**Dokumentauszug**
★ ★ ★
Berechnung des Export-Procurement-Indexes für komplexe Beschaffungsszenarien (EPI)
Der Export-Procurement-Index stellt den relativen Kostenvor- oder -nachteil eines exportierenden Lieferanten gegenüber einer Kostenbezugsbasis dar. Die Berechnung des relativen Kostenvorteils oder -nachteils erfolgt mit der Methode der Total Cost of Ownership (TOCO). Hierbei werden für eine echte und faire Vergleichbarkeit der Lieferanten alle Kostenarten, wie z.B. Fertigungskosten, Transportkosten, Zölle, Kosten für die Qualitätssicherung, Kosten für die Beschaffungsquellensuche, Kosten für die Bestellabwicklung, Kosten für die Lagerhaltung und Kapitalbindung während der Wiederbeschaffungszeit etc. berücksichtigt.
Die Komplexität der Berechnungen wird dadurch vergrößert, dass nicht nur die Kosten einzelner Lieferanten verglichen werden, sondern auch Nachfragenetzwerke (gebündelte Bedarfe mehrerer Werke des Auftraggebers) und Bezugsnetzwerke (aus Gründen der Versorgungssicherheit auf mehrere Lieferanten verteilte Liefermengen) berechnet werden sollen. Zudem müssen vor der Kostenberechnung zunächst zwei Kontrollinstanzen durchlaufen werden: Die erste prüft vorab, ob es bei der Fremdvergabe an einen exportierenden Lieferanten einen kritischen umsatz- oder gewinngefährdenden Know-how-Verlust geben könnte, z.B. durch die Übergabe von Zeichnungen, Stücklisten, Arbeitsplänen, Fertigungs-Know-how, Werkzeugen etc. (dies wäre ein generelles Ausschlusskriterium für die Fremdvergabe); und die zweite Kontrollinstanz prüft vorab, ob die wirtschaftlichen, politischen, sozialen, kulturellen etc. Bedingungen im Einkaufsland bzw. der Einkaufsregion geeignet sind, eine dauerhafte und verlässliche Geschäftsbeziehung aufzubauen (wenn nicht würde die Fremdvergabe für dieses Einkaufsland/ für diese Einkaufsregion generell ausgeschlossen).
★ ★ ★
[In einem Datensatz enthaltene Einträge]
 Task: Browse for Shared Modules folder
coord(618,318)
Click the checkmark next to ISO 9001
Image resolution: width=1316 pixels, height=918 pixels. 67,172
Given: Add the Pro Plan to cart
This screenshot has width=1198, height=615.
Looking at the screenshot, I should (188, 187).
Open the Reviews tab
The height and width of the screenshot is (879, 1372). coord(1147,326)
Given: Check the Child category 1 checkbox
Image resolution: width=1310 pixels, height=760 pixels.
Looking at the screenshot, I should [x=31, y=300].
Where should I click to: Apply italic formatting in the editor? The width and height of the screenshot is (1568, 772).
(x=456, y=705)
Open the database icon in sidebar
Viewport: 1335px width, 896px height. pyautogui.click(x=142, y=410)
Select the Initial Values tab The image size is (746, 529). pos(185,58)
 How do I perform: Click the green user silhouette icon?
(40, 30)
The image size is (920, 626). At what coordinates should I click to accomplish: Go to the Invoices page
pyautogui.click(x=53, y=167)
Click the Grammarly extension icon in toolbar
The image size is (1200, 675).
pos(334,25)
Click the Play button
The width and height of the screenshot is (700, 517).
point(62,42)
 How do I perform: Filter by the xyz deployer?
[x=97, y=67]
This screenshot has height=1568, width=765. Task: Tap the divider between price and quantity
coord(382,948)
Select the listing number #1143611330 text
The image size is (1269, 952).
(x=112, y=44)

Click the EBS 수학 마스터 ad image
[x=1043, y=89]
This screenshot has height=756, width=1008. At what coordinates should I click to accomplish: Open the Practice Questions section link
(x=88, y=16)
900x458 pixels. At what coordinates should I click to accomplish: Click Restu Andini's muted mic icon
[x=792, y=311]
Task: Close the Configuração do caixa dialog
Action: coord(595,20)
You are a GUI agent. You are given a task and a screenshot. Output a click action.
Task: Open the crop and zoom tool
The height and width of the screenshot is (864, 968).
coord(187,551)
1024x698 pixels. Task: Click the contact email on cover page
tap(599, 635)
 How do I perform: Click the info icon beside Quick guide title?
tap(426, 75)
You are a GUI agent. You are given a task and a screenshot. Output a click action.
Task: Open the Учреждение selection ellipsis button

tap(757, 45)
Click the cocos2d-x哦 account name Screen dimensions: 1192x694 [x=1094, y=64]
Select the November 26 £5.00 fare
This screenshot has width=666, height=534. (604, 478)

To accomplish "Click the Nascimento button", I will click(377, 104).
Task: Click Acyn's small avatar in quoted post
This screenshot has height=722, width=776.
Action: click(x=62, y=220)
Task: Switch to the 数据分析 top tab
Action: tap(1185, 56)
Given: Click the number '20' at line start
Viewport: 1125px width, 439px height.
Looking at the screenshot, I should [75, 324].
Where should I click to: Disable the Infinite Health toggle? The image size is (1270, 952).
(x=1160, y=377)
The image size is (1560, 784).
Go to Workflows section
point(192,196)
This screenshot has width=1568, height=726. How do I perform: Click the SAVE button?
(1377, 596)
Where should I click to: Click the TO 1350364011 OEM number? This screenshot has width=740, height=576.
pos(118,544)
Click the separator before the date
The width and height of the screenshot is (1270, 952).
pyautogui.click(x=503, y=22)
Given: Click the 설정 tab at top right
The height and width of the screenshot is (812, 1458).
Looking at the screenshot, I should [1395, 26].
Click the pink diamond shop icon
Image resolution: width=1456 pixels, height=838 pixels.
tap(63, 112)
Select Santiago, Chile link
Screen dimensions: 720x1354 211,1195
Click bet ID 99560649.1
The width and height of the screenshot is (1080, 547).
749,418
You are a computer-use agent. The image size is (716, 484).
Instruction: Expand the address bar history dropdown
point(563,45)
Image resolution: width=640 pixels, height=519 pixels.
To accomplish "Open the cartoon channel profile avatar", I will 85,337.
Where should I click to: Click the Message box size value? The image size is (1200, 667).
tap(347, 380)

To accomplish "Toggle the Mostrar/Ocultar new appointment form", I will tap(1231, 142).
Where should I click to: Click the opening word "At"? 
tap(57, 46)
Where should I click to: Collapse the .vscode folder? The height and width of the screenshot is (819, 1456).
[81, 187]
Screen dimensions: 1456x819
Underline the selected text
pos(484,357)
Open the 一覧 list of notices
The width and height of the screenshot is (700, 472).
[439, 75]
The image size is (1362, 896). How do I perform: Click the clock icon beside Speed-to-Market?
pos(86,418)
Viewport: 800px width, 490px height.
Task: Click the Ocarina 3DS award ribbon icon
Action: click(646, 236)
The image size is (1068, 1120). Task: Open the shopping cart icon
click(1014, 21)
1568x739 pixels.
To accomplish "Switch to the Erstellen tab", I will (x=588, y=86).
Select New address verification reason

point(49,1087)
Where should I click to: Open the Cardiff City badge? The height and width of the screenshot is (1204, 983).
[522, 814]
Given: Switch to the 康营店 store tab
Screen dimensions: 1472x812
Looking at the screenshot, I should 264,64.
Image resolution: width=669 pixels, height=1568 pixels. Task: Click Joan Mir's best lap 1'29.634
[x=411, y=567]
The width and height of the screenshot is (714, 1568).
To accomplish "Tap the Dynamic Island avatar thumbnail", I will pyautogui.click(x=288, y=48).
★ ★ ★
**Aufgabenstellung**
Zitiere bitte aus dem Dokumentauszug zum Export-Procurement-Index wortgetreu den Abschnitt von „Der Export-Procurement-Index stellt“ bis einschließlich „Wiederbeschaffungszeit etc. berücksichtigt.“. Die Daten stehen in keinem Zusammenhang mit dem Dokumentauszug.

**Lösung**
Der Export-Procurement-Index stellt den relativen Kostenvor- oder -nachteil eines exportierenden Lieferanten gegenüber einer Kostenbezugsbasis dar. Die Berechnung des relativen Kostenvorteils oder -nachteils erfolgt mit der Methode der Total Cost of Ownership (TOCO). Hierbei werden für eine echte und faire Vergleichbarkeit der Lieferanten alle Kostenarten, wie z.B. Fertigungskosten, Transportkosten, Zölle, Kosten für die Qualitätssicherung, Kosten für die Beschaffungsquellensuche, Kosten für die Bestellabwicklung, Kosten für die Lagerhaltung und Kapitalbindung während der Wiederbeschaffungszeit etc. berücksichtigt.